I can lend you the MasmBasic Len() algo. A very fast byte scanner, but you have to replace the pxor xmm0, xmm0 in line 3 with the byte you want to find. Apart from that, there is a thread treating the alternatives here.

MbStrLen proc ; src:DWORD (pseudo arg; uncommenting adds frame!) - with lots of inspiration from Lingo, NightWare and Agner Fog
pop eax ; trash the return address (still on stack, though)
pop eax ; get the src pointer
pxor xmm0, xmm0 ; zero for comparison
mov [esp-12], edx ; edx preserved because Masm32 szLen preserves it
movups xmm1, [eax] ; move 16 bytes into xmm1, unaligned (adapted from Lingo/NightWare)
pcmpeqb xmm1, xmm0 ; set bytes in xmm1 to FF if nullbytes found in xmm1
mov edx, eax ; save pointer to string
pmovmskb eax, xmm1 ; set byte mask in eax
bsf eax, eax ; bit scan forward
jne Lt16 ; less than 16 bytes, we are done
and edx, -16 ; align initial pointer to 16-byte boundary
lea eax, [edx+16] ; aligned pointer + 16 (first 0..15 dealt with by movups above)

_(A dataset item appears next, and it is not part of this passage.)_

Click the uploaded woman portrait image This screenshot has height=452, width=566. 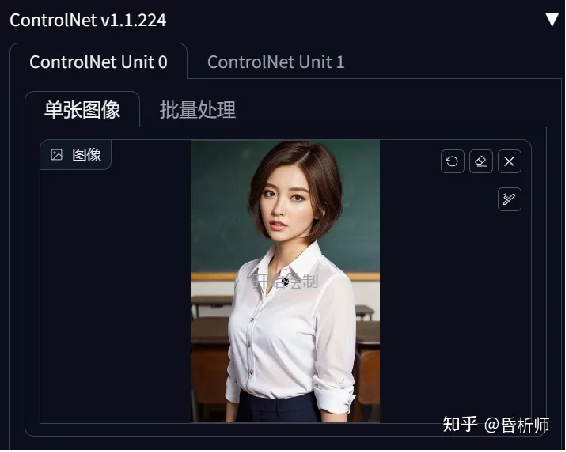coord(285,281)
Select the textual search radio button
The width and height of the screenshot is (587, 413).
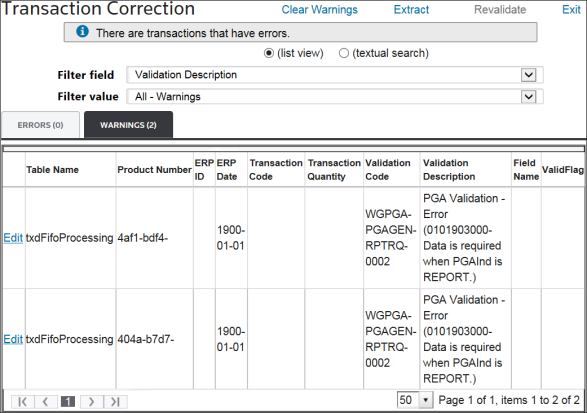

@@: pcmpeqb xmm0, [eax] ; ---- inner loop inspired by Lingo, with adaptions -----
pcmpeqb xmm1, [eax+16] ; compare packed bytes in [m128] and xmm1 for equality
lea eax, [eax+32] ; len counter (moving up lea or add costs 3 cycles for the 191 byte string)
por xmm1, xmm0 ; or them: one of the mem locations may contain a nullbyte
pmovmskb edx, xmm1 ; set byte mask in edx
test edx, edx
jz @B

sub eax, [esp-4] ; subtract original src pointer
shl edx, 16 ; create space for the ecx bytes
push ecx ; this push trashes the src pointer (all registers preserved, except eax = return value)
pmovmskb ecx, xmm0 ; set byte mask in ecx (has to be repeated, sorry)
or edx, ecx ; combine xmm0 and xmm1 results
bsf edx, edx ; bit scan for the index
pop ecx
lea eax, [eax+edx-32] ; add scan index
Lt16: mov edx, [esp-12] ; for saving edx, we use a free stack slot; -8 is the ret address
jmp dword ptr [esp-2*4] ; ret address, one arg
MbStrLen endp

BlackVortex

Sorry jj, I can't understand mmx instructions   :(

I made an alternative algo and replaced the rep command but I've screwed up it seems, it's much slower and it doesn't find the pattern. But I don't want to fix it because the "first byte scanning" too slow, so ...

My original (100% working) proc takes 4 parameters :
starting offset
search length
offset to the bytes to search for
number of the bytes to search for (can also be 1, algo still works)

And it returns the offset of the first match or -1 if not found

I've made it into a dll and call it from another language, is there some equivalent library I can test against ? Is there an equivalent procedure I can quickly use in its place and compare ?

EDIT: The Boyer–Moore algorithm seems great, is it implemented somewhere so I can test ?

hutch--

3 versions in the MASM32 library and from memory a member IanB coded and improvement on the fastest of them.